C’est là toute l’absurdité de la législation actuelle : elle ne mesure pas votre état d’ébriété réel, votre capacité effective à conduire, mais uniquement la présence de stupéfiants, quelle que soit leur concentration. Même une trace infime suffit pour constituer l’infraction. Aucune tolérance, aucun seuil minimum, contrairement à l’alcool où un taux légal existe. Plusieurs facteurs influencent cette détection et expliquent pourquoi deux personnes ayant fumé le même joint au même moment peuvent obtenir des résultats différents lors d’un test :

  • La fréquence de consommation : plus vous consommez régulièrement, plus le THC s’accumule dans vos tissus adipeux et met du temps à être éliminé, prolongeant ainsi la fenêtre de détection.

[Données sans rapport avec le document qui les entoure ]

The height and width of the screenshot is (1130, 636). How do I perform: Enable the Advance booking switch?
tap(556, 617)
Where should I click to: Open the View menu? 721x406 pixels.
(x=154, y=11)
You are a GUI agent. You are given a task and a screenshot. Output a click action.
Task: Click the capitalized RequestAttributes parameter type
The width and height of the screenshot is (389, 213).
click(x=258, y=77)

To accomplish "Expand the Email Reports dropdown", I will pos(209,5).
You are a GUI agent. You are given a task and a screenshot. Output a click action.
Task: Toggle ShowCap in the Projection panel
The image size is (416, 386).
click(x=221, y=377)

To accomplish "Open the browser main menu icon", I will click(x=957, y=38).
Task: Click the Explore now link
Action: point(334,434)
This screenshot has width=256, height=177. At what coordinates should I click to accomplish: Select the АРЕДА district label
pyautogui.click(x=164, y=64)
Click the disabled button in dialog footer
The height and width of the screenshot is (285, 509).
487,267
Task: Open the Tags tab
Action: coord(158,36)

  • Votre métabolisme personnel : certaines personnes éliminent les substances plus rapidement que d’autres en raison de leur métabolisme, de leur âge, de leur poids ou de leur activité physique.

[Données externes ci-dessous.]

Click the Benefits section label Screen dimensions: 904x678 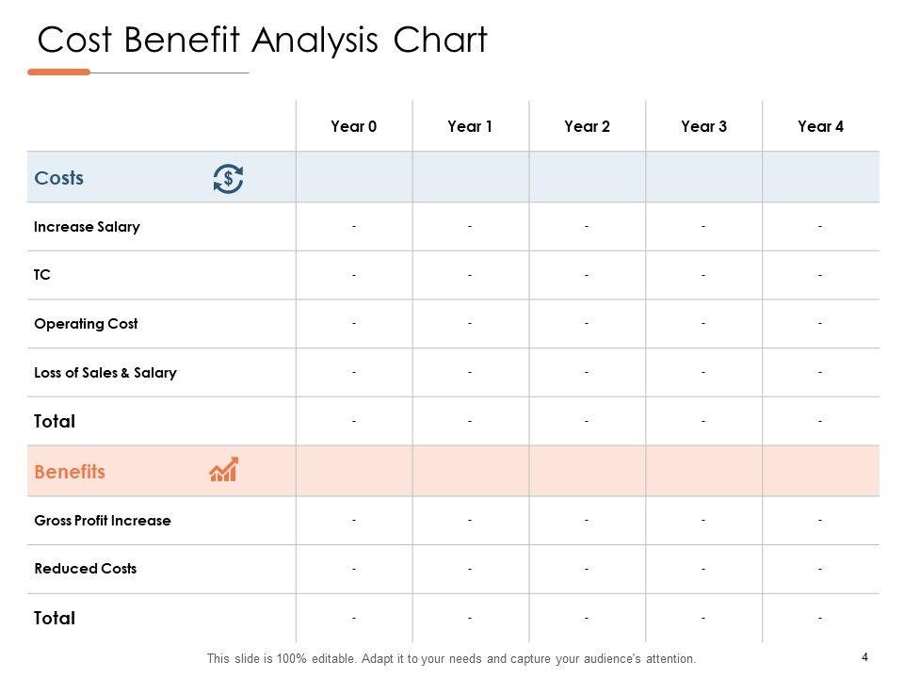tap(70, 472)
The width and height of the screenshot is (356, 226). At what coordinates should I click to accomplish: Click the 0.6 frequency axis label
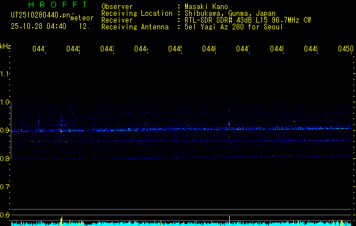point(6,215)
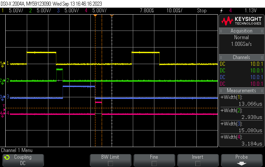Toggle the BW Limit checkbox
Screen dimensions: 265x167
(110, 163)
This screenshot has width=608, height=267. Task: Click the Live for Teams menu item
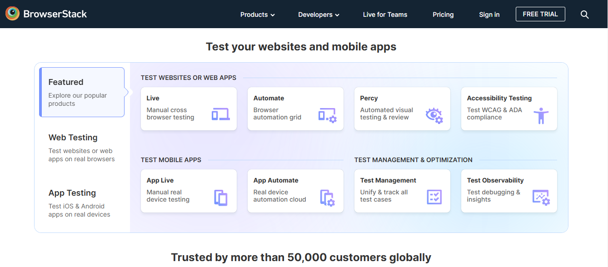[x=385, y=15]
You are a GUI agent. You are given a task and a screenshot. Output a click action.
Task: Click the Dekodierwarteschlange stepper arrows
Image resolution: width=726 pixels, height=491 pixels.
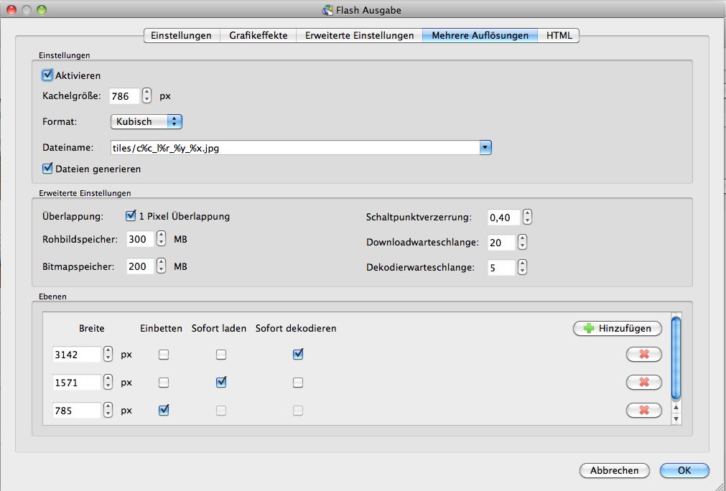[x=522, y=267]
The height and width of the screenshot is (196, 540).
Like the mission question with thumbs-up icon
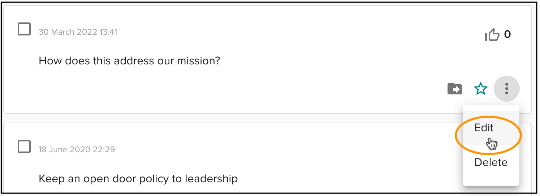pos(492,35)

  • L’hygiène buccale : se brosser les dents, utiliser un bain de bouche ou simplement boire beaucoup d’eau peut diluer temporairement la concentration de THC dans la salive, mais cela ne garantit en rien un test négatif.
  • Le type de test utilisé : les tests salivaires diffèrent en sensibilité selon leur fabricant. Certains détectent des traces plus faibles que d’autres, ce qui peut expliquer des résultats variables.

Voilà pourquoi tant de conducteurs contrôlés positifs affirment de bonne foi ne pas avoir ressenti le moindre effet, et pourtant, la loi ne fait aucune distinction. Présence égale infraction, point final.

Une première condamnation pour conduite sous stupéfiants en 2025 ne ressemble plus à un simple accident de parcours dont on se remet en payant une amende. C’est une sanction qui vous poursuit pendant des années : casier judiciaire, permis invalidé, démarches interminables, facture qui explose à plusieurs milliers d’euros, sans compter les répercussions professionnelles et personnelles. Le législateur a voulu marquer un tournant brutal, et il a réussi : aujourd’hui, ce joint fumé quelques jours plus tôt peut vous coûter bien plus cher que vous ne l’imaginez.